We know that the Database, like the delivey mechanism, should be kept behind boundaries to keep the core of our application clean from those details. So if both are just plugins, then both should be kept behind the same type of boundary. And “we don’t want to cheat and pass Entities or Database rows“ [http://blog.8thlight.com/uncle-bob/2012/08/13/the-clean-architecture.html] through those boundaries.
But when we add the real world and keep it pragmatic, uncle bob tends to soften this boundary to the Gateway and pass Entities right through it, what makes the GatewayImplementation depend directly on the Entities (http://i.stack.imgur.com/Xvlg0.png). So the Entities are passed through this boundary. Probably because it is easier and saves a lot of time (at least in advance). Time that we would otherwise spend on the transfer of properties from an Entity to the according PersistableEntity or whatever we would call that dto.
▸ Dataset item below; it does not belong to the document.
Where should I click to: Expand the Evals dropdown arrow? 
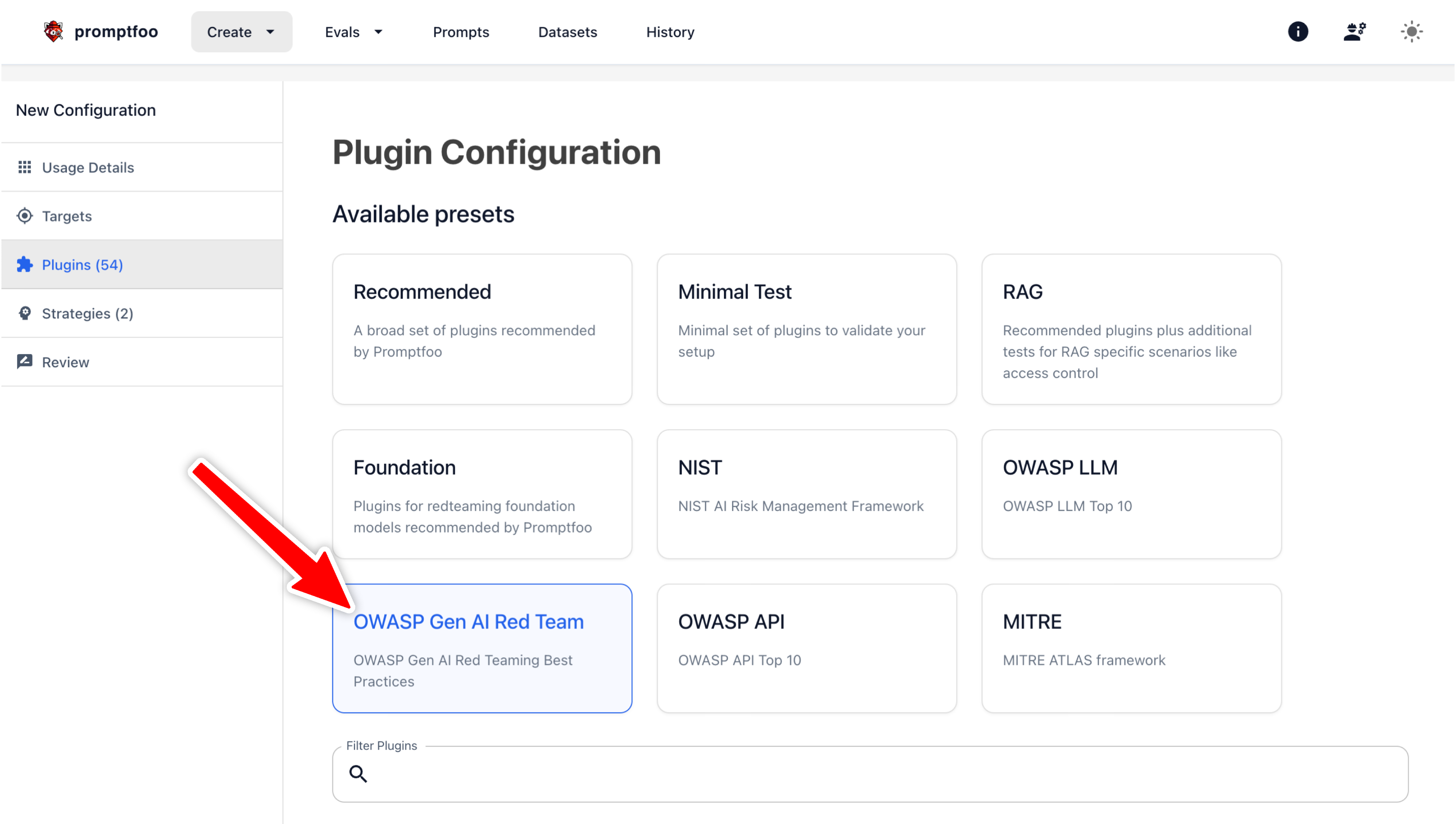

What I’m actually wondering about is this: why is the gateway-boundary so soft but the presenter-boundary remains? This just seems completely inconsistent to me. If I don’t want the Interactor to know what the Presenter want’s to pass to the View, then I have to pass all the data of my according Entities to the Presenter to let him decide, what is passed to the View. So whatever I am passing to the Presenter (like a PresentableEntity), needs all the information from the Entity making it some kind of Entity-state without the Entity-behavior. This is the same overhead I would have if the Gateway wouln’t know the Entities. And even if I would pass the Entities directly to the Presenter, the View would still know nothing about the Entities because it only depends on the ViewModel which is created by the Presenter. So the Gateway-Plugins and the Presenter-Plugins should be equally decoupled, shouldn’t they?
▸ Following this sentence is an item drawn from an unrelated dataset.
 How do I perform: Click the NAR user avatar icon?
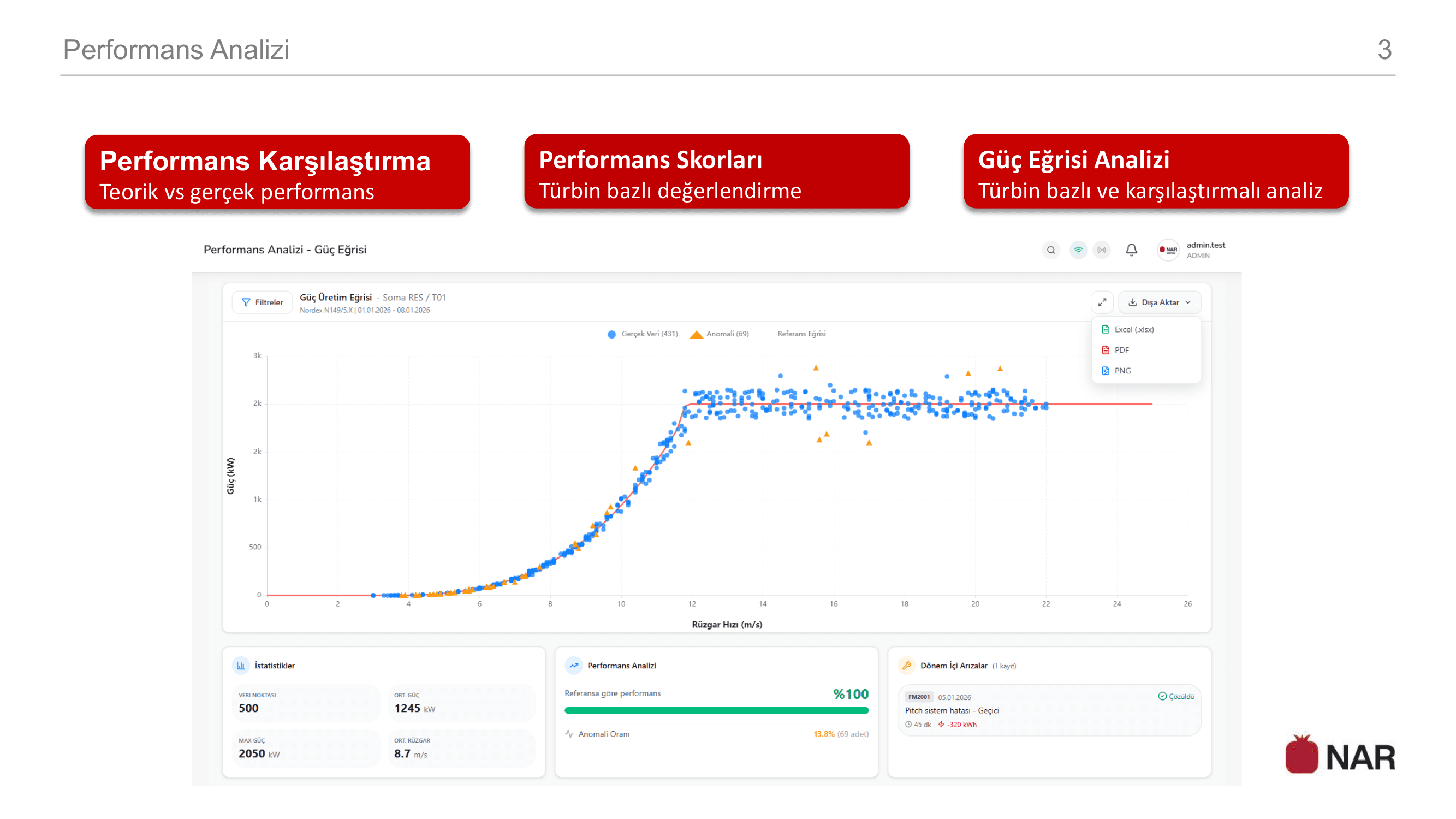1168,250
Is the probability of multiple Gateway implementations lower than the probability of multiple delivery mechanisms? Probably not. Even in the simpliest webproject I would expect two implementaion groups for the Presenter: Web and the unittests (like some FakePresenters) and two gateway implementations: the “real” Database and some InMemoryFake for the tests. And it has often occured to me that multiple types of gateway implementations were used outside the tests: a more portable sqlite version for dev-environments, a full blown daemonized dbms for the staging- and production-environments and maybe some entities (or their state) even have to be sent with SOAP to some extenal service that would for example manage the user data. On the other hand, if my application can be delivered through http/html, cli and some sort of http/json api, then it’s probably done. Another reason the treat both boundaries (to the Gateways and to the Presenters) equally.